Nick Drnaso’s Sabrina graphic novel longlisted for Man Booker prize
Sabrina by Nick Drnaso (Granta Books) has been longlisted for the Man Booker Prize for Fiction – the first graphic novel to do so. The Prize was first awarded in 1969, and is open to writers of any nationality, writing in English and published in the UK and Ireland.
This year’s longlist of 13 books was selected by a panel of five judges: by the philosopher Kwame Anthony Appiah (Chair); crime writer Val McDermid; cultural critic Leo Robson; feminist writer and critic Jacqueline Rose; and artist and graphic novelist Leanne Shapton.
The judges said, “Given the changing shape of fiction, it was only a matter of time before a graphic novel was included on the Man Booker longlist. Sabrina makes demands on the reader in precisely the way all good fiction does. Oblique, subtle, minimal, unmanipulative: the style of the pictures is the book’s worldview. Drnaso uses images to express an idea about what’s invisible – an idea about uncertainty, and the different kinds of holes that missing people leave in our lives.”
Synopsis: Where is Sabrina? The answer is hidden on a videotape, a tape which is en route to several news outlets, and about to go viral.

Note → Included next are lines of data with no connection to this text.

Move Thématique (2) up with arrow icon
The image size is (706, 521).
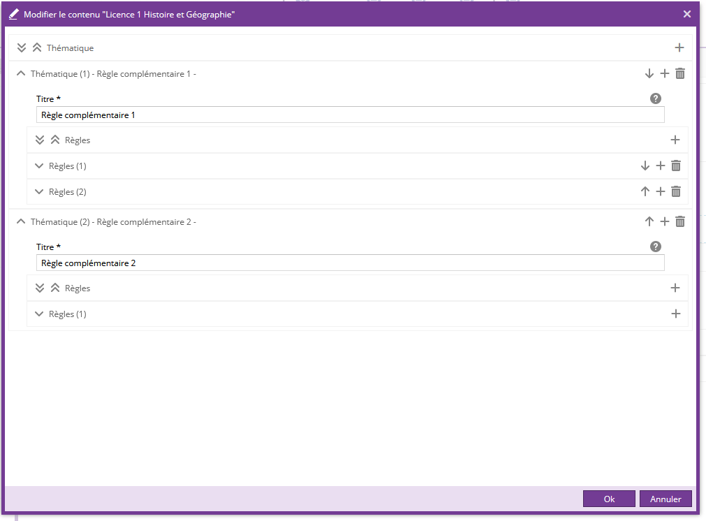coord(649,221)
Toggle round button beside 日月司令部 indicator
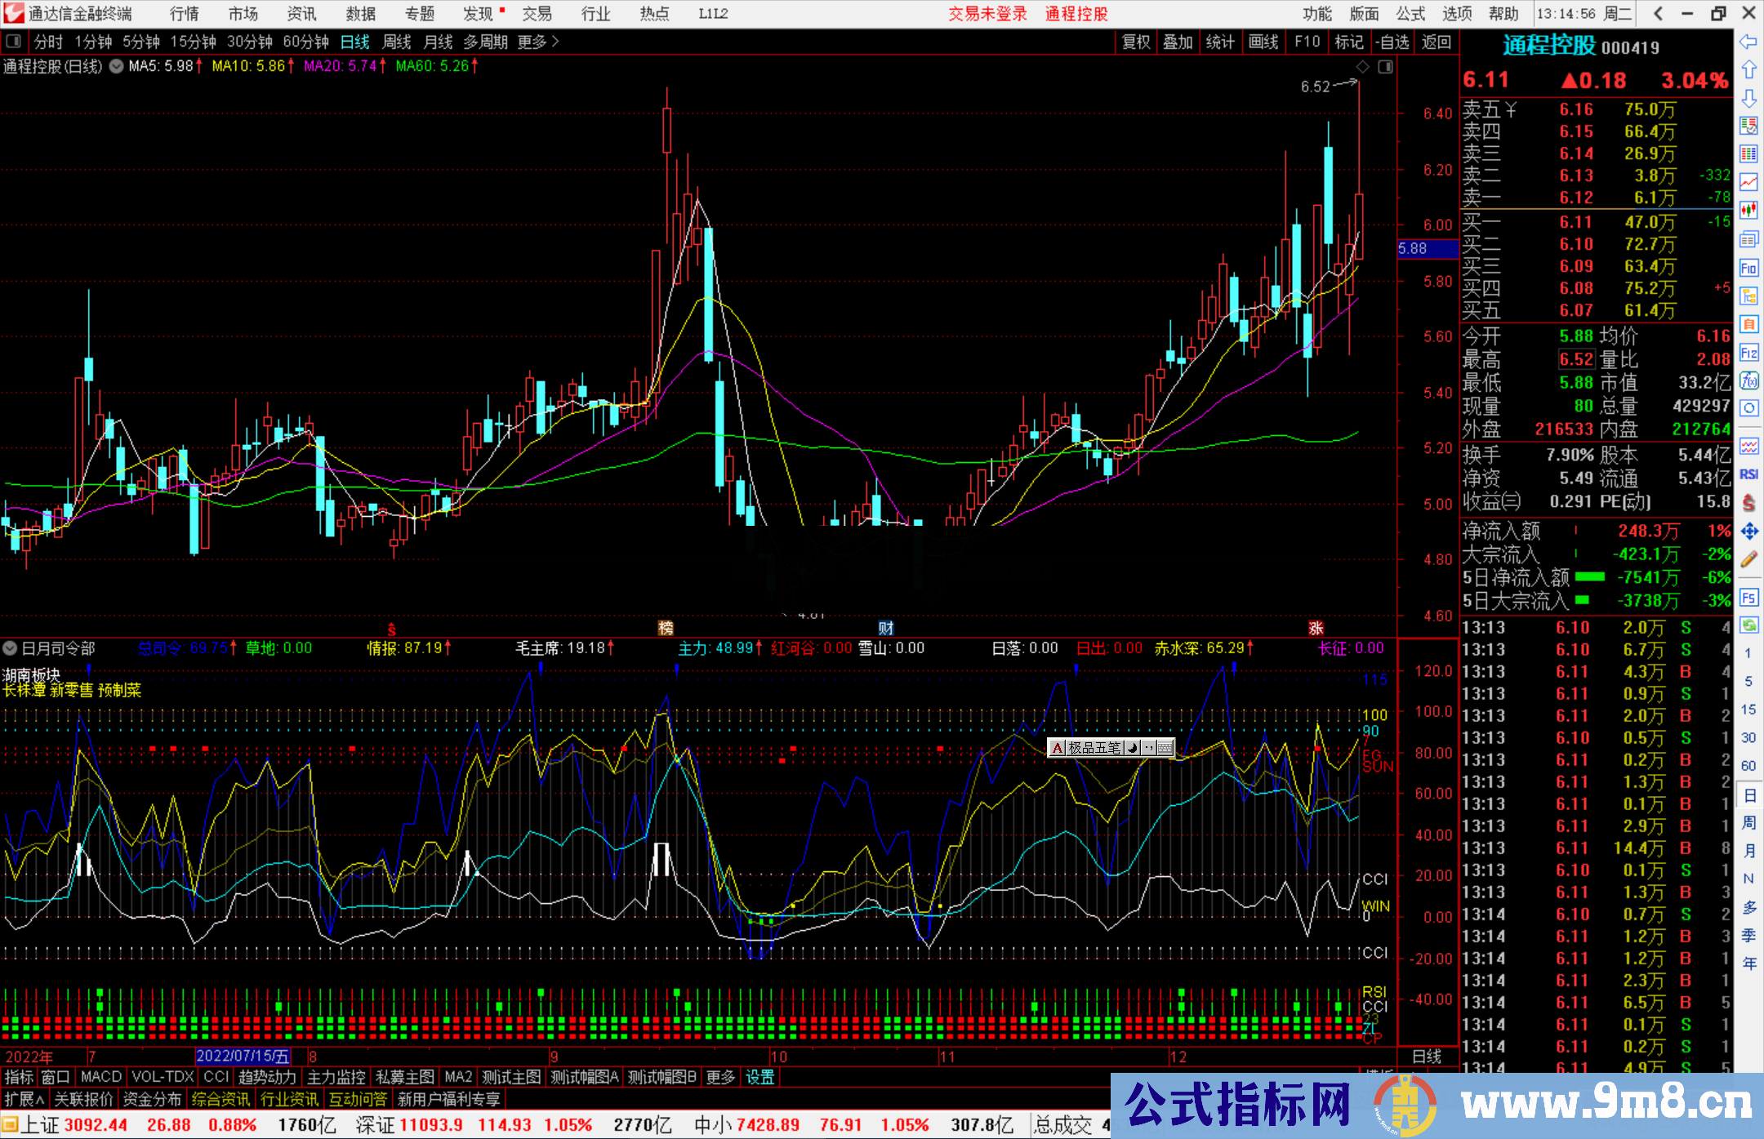 pyautogui.click(x=11, y=648)
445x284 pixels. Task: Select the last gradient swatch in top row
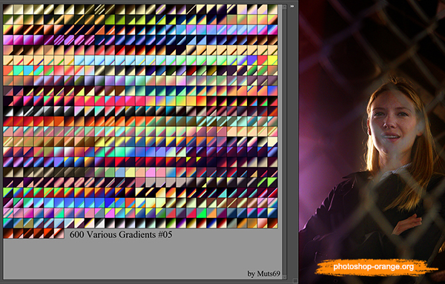tap(273, 10)
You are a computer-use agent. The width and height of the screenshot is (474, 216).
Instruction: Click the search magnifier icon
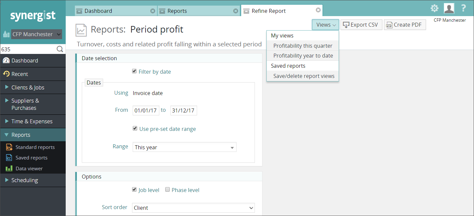pos(60,49)
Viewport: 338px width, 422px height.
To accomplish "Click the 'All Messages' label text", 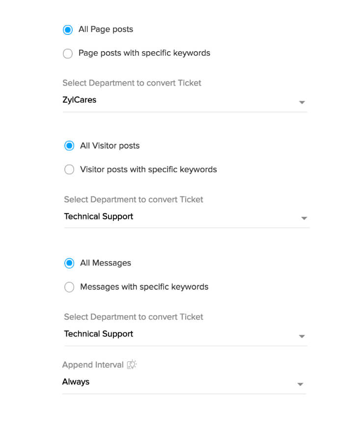I will (x=106, y=263).
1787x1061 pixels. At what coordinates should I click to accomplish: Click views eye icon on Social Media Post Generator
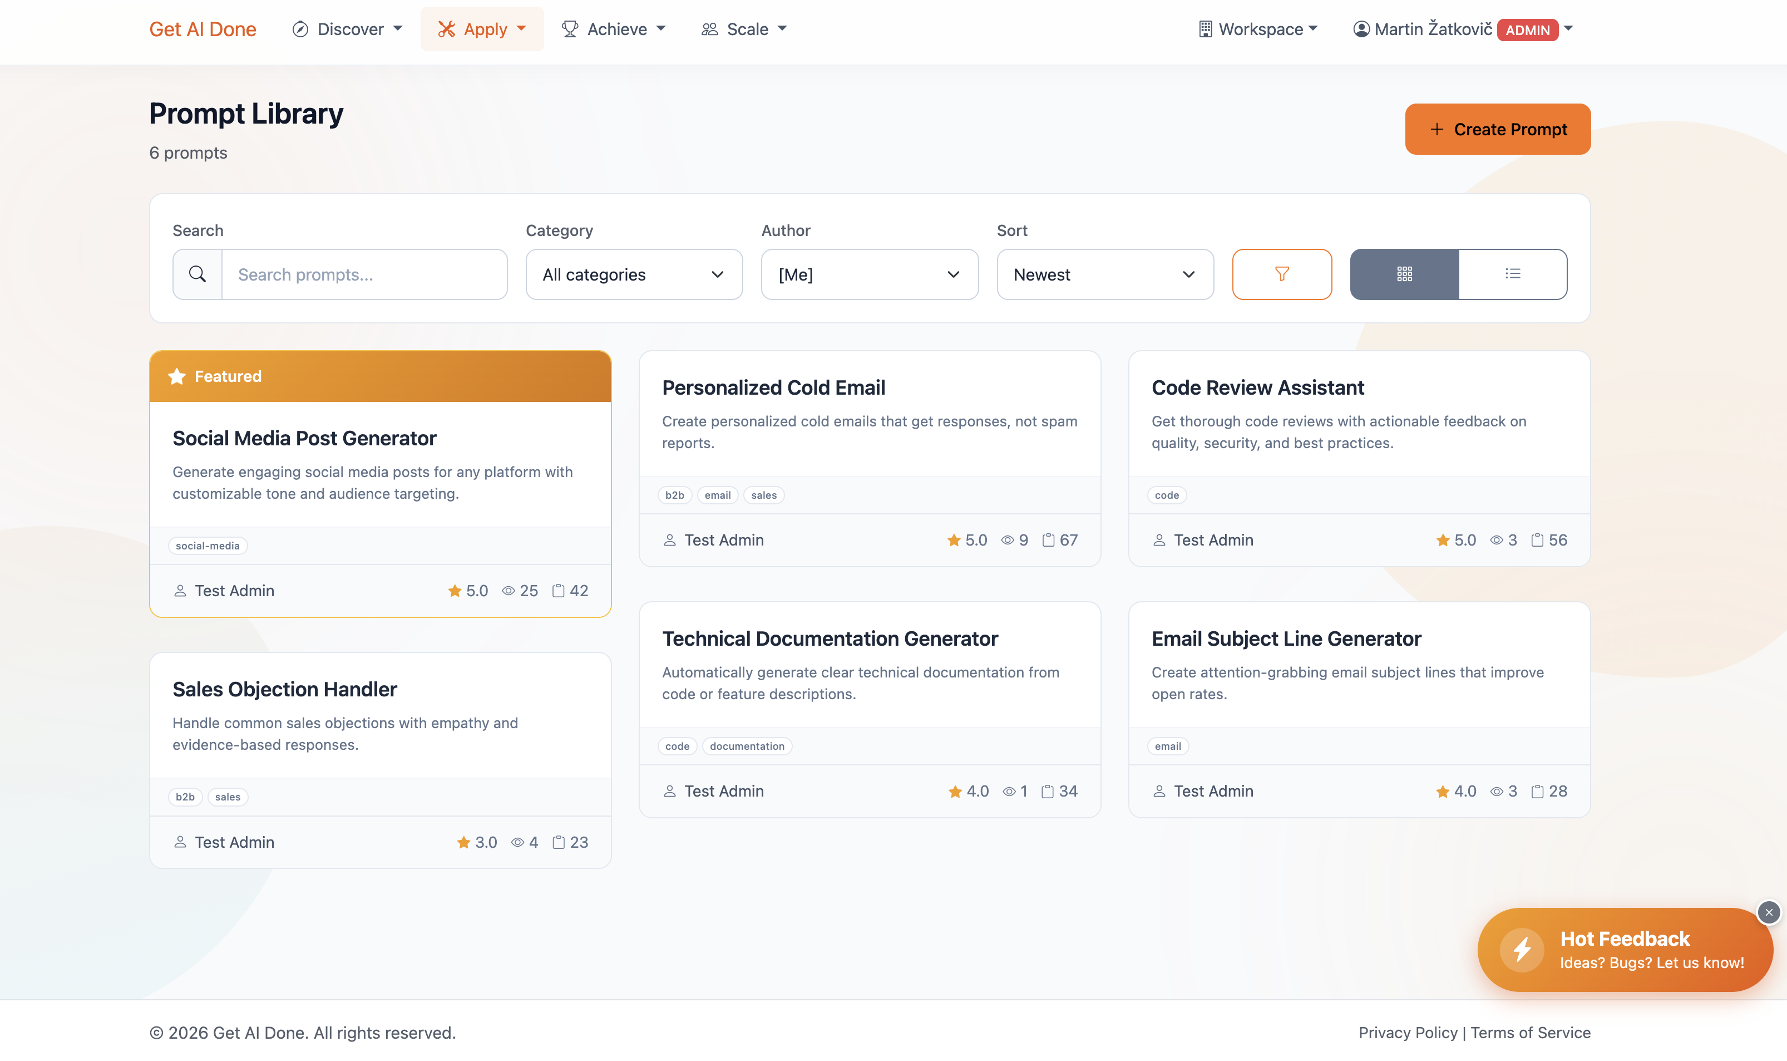tap(508, 591)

Sabrina is the story of what happens when an intimate, ‘everyday’ tragedy collides with the appetites of the 24-hour news cycle; when somebody’s lived trauma becomes another person’s gossip; when it becomes fodder for social media, fake news, conspiracy theorists, maniacs, the bored.
Nick Drnaso was born in Palos Hills, Illinois, in 1989. He is the winner of the Prix Révélation at Angoulême 2018. He has contributed to several comics anthologies and has been nominated for three Ignatz Awards. His debut graphic novel, Beverly, received the LA Times Book Prize for Best Graphic Novel. He lives and works as a cartoonist and illustrator in Chicago, USA.